The Guardian

Inside the making of Madonna’s stormy ‘divorce album’

To celebrate 30 years since Like a Prayer, producers Patrick Leonard and Stephen Bray discuss the creation of her controversial opus
Who’s that girl? Madonna in 1989. Photograph: Araldo Di Crollolanza/Rex

March 1989, I open a large record envelope and a waft of patchouli oil hits my nostrils. Inside is the new Madonna album. The cover art features hippy beads and her crotch in jeans. This image is a nod to her mother, a devout Catholic of French-Canadian stock, who covered up their Sacred Heart statue when a woman came round the house wearing zip-up jeans. “In Catholicism you are born a sinner … the sin is within you the whole time,” Madonna said at the time. Dedicated to the memory of her mother, Like a Prayer explores the impact of her Catholic girlhood, disappointment in love and transformation of self.
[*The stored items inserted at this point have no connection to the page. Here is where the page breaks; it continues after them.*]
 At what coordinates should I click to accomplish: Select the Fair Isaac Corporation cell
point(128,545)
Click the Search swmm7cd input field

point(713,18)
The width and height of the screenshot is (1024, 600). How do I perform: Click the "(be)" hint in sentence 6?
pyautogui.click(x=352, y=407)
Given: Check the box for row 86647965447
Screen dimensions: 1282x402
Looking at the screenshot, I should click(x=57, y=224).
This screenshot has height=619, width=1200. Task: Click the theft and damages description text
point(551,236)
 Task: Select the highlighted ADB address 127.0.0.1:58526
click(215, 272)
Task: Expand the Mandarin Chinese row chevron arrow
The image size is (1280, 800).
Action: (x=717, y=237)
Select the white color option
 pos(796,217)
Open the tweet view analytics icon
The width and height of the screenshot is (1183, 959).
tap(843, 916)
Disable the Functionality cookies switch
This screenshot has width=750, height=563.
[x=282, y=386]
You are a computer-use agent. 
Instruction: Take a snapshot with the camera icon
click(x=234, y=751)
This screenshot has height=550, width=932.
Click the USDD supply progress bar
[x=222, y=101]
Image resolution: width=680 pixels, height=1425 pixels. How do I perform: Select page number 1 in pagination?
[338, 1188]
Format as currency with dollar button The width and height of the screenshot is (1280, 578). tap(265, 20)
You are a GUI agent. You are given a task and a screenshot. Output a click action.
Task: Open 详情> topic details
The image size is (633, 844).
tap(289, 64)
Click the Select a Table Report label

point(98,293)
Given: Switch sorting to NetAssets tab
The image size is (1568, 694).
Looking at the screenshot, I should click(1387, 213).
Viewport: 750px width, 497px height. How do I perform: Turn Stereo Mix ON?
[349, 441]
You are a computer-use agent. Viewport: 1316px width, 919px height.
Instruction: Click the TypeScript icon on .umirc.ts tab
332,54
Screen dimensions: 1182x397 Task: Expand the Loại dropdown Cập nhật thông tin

Compared to the sugar-sweet True Blue, this is a startling reinvention.

During recording, from September 1988 to January 1989 at Johnny Yuma studios in LA, Madonna was at the worst point in her marriage to Sean Penn. She, the film she starred in with Penn, and Who’s That Girl, a comedy heist movie with a patchy soundtrack. Madonna found a focus for her divorce madness in the new album.